§ SOURCE EXTRACT
- Opening Delimiter -

I think the guys obviously full of it. How much do you trust a guy who came up with that threads name and continues on to call someone "cancer throat"? He's seems like a prime canidate to be thrown out. He's definatly not welcome here in the Trad forum.


----------



## PersianMonarchs (Dec 7, 2005)

*Charlie is one of my favorite guys*

I share the, to put it mildly, skepticism of many of the replies. I have shopped at the Cambridge Andover Shop for years. Their personnel have always been great to work with. Charlie is one of the nicest, brightest, and most entertaining guys I know. The tone, the tale -- everything about -- the original posting strikes me as highly improbable.

While the Andover Andover Shop can be pretty arrogant (the affectation of the catalog -- written in the Andover Andover Shop, not the Cambridge location -- the Clarendon St. store has been closed now for a couple of years) and in my experience gets my orders wrong more often than it gets them right, the Cambridge store has been wonderful to deal with. I do hope no one gives any credence at all to the original posting. It simply can't be remotely accurate.


----------



## eagle2250 (Mar 24, 2006)

- Closing Delimiter -

§ INFORMATION
- Opening Delimiter -

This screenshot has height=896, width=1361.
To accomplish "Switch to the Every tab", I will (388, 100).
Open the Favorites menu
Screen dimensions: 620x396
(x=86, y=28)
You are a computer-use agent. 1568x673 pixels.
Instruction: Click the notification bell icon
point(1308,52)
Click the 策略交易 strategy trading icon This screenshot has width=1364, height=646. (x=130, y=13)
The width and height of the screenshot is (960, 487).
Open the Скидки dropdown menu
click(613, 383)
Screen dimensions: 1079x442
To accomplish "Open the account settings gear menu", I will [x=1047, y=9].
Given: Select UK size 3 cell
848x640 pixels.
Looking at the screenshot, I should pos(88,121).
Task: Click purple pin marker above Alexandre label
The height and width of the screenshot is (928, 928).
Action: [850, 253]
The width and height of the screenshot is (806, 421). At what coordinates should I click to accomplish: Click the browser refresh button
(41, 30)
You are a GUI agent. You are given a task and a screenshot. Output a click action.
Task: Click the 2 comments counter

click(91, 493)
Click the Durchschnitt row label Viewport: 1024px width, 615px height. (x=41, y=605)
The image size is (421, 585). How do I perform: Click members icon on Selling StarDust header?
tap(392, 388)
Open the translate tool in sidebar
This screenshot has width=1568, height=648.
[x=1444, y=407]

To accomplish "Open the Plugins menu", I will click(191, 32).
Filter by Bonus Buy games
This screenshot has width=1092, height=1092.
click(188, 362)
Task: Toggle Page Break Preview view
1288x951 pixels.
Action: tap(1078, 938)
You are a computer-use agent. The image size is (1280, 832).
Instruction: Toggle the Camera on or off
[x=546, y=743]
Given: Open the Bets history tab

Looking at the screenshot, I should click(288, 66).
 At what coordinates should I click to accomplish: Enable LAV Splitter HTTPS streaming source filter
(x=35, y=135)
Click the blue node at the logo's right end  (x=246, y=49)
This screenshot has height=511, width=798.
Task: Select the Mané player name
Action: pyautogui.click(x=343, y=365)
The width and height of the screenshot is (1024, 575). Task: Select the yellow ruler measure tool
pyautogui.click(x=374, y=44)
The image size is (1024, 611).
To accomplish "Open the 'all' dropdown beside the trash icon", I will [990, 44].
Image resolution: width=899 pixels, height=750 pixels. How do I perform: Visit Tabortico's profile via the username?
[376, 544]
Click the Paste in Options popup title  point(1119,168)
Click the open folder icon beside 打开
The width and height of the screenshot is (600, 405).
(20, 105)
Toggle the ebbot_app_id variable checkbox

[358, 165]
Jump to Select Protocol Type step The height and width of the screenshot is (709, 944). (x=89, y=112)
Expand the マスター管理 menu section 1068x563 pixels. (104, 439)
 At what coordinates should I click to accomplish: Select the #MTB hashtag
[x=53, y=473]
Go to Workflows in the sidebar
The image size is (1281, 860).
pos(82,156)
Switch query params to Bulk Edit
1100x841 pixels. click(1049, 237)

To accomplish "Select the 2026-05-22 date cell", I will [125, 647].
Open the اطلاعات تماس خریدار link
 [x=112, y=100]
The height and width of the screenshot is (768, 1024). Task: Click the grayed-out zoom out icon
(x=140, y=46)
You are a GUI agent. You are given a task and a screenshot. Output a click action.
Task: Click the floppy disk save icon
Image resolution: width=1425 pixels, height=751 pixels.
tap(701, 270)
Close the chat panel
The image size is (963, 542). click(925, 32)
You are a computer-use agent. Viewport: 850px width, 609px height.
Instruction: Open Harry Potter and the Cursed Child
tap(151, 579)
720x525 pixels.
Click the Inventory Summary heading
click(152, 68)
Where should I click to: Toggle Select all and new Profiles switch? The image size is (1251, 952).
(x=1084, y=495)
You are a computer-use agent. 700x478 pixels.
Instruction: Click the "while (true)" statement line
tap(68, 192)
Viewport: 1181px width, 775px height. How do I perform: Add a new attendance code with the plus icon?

- Closing Delimiter -

§ REQUIRED WORK
[1] According to the forum thread, how long has the Clarendon St. store been closed?
[2] Duplicate the forum thread text starting at the words "I share the, to" and ending after "be remotely accurate.".

§ ANSWERS TO THIS EXERCISE
[1] For a couple of years.

[2]
I share the, to put it mildly, skepticism of many of the replies. I have shopped at the Cambridge Andover Shop for years. Their personnel have always been great to work with. Charlie is one of the nicest, brightest, and most entertaining guys I know. The tone, the tale -- everything about -- the original posting strikes me as highly improbable.

While the Andover Andover Shop can be pretty arrogant (the affectation of the catalog -- written in the Andover Andover Shop, not the Cambridge location -- the Clarendon St. store has been closed now for a couple of years) and in my experience gets my orders wrong more often than it gets them right, the Cambridge store has been wonderful to deal with. I do hope no one gives any credence at all to the original posting. It simply can't be remotely accurate.